What kind of organic waste is used for composting? Most of the food waste we throw away every day can be composted: fruit and vegetable skins, fish bones, bones, egg shells, etc. Plant waste is also used such as pruning waste or smaller plant elements from gardening work. Used napkins and kitchen paper, sawdust, cork stoppers, and wood shavings are also suitable materials for this practice.

As a result, home composting will save your home or residential community money since you won't have to invest in fertilizers. At the environmental level, composting also brings important benefits, since by recycling organic waste, it reduces the amount of waste that goes to landfills or to final treatments such as incineration and, consequently, the emission of polluting gases such as methane and carbon dioxide.

What is compost used for?

Waste in a compost

These are some of its most common uses:
  • Compost is very rich in nutrients, making it a great natural fertilizer for your plants at home or to take care of gardens, green areas, or community gardens.
  • Similarly, composting can improve the fertility of agricultural soils, improve their water retention, and prevent erosion. Opting for compost as a fertilizer also reduces the use of chemical fertilizers without reducing the productivity of the agricultural land.
  • Due to its richness in nutrients, compost also makes it possible to recover degraded, barren, or contaminated soils, contributing to the preservation of the environment.
  • At the industrial level, compost generated from organic waste can be used to generate biogas, a clean and renewable energy source.

How to compost at home

As you will see below, composting at home is a really easy process to obtain a perfect natural fertilizer to take care of your plants or your community's gardens. Are you up for trying this technique of domestic recycling?

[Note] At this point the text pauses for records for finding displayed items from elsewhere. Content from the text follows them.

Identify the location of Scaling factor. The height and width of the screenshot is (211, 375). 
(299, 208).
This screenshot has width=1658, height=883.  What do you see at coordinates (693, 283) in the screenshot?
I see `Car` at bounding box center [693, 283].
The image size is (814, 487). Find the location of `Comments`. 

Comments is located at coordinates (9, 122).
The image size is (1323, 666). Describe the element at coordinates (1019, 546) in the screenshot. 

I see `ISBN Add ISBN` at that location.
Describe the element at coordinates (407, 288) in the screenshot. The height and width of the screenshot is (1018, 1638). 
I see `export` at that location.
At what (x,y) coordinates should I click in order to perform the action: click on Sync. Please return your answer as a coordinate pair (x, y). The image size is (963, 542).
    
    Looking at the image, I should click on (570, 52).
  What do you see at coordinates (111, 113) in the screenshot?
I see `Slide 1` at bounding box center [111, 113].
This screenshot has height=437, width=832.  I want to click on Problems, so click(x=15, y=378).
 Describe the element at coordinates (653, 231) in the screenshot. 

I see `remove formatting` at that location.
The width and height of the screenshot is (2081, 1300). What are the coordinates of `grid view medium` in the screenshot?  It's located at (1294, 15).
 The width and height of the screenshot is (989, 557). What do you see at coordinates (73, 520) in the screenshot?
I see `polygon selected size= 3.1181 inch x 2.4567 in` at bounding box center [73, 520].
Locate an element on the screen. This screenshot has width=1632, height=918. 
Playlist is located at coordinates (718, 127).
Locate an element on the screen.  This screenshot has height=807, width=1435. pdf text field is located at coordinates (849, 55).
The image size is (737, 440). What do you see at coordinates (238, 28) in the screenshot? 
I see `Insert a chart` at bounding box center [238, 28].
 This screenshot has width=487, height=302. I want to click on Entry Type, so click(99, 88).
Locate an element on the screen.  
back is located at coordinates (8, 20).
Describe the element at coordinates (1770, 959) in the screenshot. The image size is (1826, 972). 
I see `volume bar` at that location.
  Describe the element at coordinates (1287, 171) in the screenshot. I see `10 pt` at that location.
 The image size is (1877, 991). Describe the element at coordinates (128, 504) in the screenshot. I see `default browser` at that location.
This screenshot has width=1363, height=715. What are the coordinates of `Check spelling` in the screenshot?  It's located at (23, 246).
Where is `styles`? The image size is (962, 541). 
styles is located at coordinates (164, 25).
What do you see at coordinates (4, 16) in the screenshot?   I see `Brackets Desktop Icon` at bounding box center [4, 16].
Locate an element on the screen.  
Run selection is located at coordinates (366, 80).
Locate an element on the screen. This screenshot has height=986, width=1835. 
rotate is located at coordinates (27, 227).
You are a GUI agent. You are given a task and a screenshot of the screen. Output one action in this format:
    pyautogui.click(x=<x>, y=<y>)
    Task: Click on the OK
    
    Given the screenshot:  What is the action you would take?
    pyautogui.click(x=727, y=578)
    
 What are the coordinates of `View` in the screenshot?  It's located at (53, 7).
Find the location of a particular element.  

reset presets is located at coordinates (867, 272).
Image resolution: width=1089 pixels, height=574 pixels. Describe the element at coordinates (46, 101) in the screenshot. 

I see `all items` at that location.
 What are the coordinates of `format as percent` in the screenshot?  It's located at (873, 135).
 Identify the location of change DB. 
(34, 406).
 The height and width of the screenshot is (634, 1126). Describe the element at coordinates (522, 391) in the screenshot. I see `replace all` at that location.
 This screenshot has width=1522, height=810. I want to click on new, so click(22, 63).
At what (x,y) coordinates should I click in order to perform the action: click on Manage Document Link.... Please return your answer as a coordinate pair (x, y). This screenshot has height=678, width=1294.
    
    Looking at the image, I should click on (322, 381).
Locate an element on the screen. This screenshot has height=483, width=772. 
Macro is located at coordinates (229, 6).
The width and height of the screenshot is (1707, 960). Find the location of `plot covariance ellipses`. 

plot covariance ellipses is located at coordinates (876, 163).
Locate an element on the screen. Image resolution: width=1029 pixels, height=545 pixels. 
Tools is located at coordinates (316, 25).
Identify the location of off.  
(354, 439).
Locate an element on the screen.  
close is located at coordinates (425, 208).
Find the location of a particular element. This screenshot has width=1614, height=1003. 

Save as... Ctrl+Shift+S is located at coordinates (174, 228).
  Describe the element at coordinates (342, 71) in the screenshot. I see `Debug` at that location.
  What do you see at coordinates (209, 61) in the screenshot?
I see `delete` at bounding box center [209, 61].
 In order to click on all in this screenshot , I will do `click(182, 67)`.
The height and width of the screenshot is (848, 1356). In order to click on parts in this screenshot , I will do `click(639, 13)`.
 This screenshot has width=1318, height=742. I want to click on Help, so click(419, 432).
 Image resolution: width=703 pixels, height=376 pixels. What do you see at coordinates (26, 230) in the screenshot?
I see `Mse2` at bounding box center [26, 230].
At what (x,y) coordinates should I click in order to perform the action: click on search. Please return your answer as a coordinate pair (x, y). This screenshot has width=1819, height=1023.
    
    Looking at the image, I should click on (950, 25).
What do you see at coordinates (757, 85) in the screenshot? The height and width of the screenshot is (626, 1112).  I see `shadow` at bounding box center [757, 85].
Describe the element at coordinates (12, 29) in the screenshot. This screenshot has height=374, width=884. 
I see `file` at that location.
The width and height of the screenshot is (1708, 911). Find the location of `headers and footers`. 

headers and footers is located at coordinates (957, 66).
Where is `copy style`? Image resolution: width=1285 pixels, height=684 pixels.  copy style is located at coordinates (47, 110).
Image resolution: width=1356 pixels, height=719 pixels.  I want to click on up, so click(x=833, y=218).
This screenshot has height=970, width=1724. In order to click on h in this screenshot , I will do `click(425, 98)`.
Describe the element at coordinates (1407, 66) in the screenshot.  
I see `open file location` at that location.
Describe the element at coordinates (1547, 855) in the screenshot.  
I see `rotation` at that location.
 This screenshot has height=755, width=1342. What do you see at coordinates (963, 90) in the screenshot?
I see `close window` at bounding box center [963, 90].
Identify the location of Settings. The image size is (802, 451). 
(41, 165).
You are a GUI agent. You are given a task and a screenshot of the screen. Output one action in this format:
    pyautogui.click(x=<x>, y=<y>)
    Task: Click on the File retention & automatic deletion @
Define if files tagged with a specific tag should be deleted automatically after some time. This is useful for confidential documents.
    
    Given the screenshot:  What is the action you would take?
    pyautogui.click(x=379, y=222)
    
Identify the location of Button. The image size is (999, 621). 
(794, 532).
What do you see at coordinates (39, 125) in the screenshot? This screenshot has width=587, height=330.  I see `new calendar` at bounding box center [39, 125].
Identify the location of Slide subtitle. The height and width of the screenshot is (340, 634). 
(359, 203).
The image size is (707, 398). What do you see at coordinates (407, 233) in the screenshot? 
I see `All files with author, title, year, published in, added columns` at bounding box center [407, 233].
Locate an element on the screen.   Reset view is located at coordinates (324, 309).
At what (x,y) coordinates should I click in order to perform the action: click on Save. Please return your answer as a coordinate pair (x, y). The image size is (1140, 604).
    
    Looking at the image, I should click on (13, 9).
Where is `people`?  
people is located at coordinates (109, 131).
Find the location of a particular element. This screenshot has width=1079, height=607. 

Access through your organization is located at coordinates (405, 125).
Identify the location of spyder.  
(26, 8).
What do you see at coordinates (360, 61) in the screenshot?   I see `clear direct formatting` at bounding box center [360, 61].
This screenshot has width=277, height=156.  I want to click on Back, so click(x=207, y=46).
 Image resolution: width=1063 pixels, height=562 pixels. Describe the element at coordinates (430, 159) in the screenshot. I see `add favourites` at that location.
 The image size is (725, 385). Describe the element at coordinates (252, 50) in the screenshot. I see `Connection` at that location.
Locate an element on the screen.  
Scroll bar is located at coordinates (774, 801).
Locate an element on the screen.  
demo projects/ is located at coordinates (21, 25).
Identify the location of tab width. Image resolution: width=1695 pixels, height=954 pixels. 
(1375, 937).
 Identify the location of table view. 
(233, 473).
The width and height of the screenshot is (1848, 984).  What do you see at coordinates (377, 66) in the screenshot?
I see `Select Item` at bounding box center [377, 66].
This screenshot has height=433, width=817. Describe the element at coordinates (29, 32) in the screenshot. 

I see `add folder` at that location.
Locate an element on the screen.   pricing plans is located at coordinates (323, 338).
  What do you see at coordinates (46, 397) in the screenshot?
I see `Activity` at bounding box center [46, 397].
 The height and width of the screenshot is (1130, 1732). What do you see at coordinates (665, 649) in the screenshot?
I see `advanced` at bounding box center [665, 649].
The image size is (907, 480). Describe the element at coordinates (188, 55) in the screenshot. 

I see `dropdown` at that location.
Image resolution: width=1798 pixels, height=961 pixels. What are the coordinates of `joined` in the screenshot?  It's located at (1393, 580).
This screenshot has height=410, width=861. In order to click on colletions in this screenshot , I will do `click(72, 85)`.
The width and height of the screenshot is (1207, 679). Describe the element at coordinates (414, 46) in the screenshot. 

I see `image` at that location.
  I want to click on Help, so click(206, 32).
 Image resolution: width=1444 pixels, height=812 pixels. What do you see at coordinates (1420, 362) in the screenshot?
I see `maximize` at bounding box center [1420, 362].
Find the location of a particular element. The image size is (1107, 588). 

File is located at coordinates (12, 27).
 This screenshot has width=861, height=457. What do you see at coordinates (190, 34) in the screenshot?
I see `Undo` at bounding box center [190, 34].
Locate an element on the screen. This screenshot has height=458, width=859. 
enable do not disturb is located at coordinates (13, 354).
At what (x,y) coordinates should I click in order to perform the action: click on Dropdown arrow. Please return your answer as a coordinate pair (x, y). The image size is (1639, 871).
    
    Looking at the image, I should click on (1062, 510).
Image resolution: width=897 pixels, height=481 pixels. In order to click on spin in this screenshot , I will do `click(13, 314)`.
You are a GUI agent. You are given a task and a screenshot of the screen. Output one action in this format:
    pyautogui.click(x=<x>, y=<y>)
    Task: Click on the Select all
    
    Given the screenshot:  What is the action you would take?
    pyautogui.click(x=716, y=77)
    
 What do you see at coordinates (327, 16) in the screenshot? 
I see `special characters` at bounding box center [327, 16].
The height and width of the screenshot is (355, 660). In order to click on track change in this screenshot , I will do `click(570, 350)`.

  1. If you are interested in making homemade compost, the first step is to get a composter. Nowadays, it's easy to find compost garbage cans at a very affordable price, but you can also make your own by reusing a fruit crate or wooden pallets. Ideally, the container should have a lid, so the temperature and humidity inside remain stable but allow air to enter since oxygen is essential for composting.
  2. Once you have your home composter ready, where do you place it? Experts recommend choosing a warm location, away from exposure to direct sunlight and protected from rain and wind.
  3. Now, you can start composting by pouring a first layer of dry waste such as garden soil, leaves, twigs, or sawdust.
  4. Next, add the organic waste on top of the previous base until it reaches a thickness approximately twice as thick as the dry layer. When this happens, pour another layer of dry waste and repeat the process again.
  5. This mixture should be stirred regularly to allow the organic matter to oxygenate.
  6. After that, all you have to do is wait! Home composting requires six to twelve months, depending on the type of waste and the technique used and the weather conditions.
  7. Are there odor problems? This is usually an indication that you have added some unsuitable material to the mix. Dairy, meat, or fish scraps or pet excrement, for example, are not suitable waste for composting.
  8. If you have followed these tips, the end result will be a dark-colored, soil-like homemade compost with a loose texture and a pleasant smell that's ready to be used.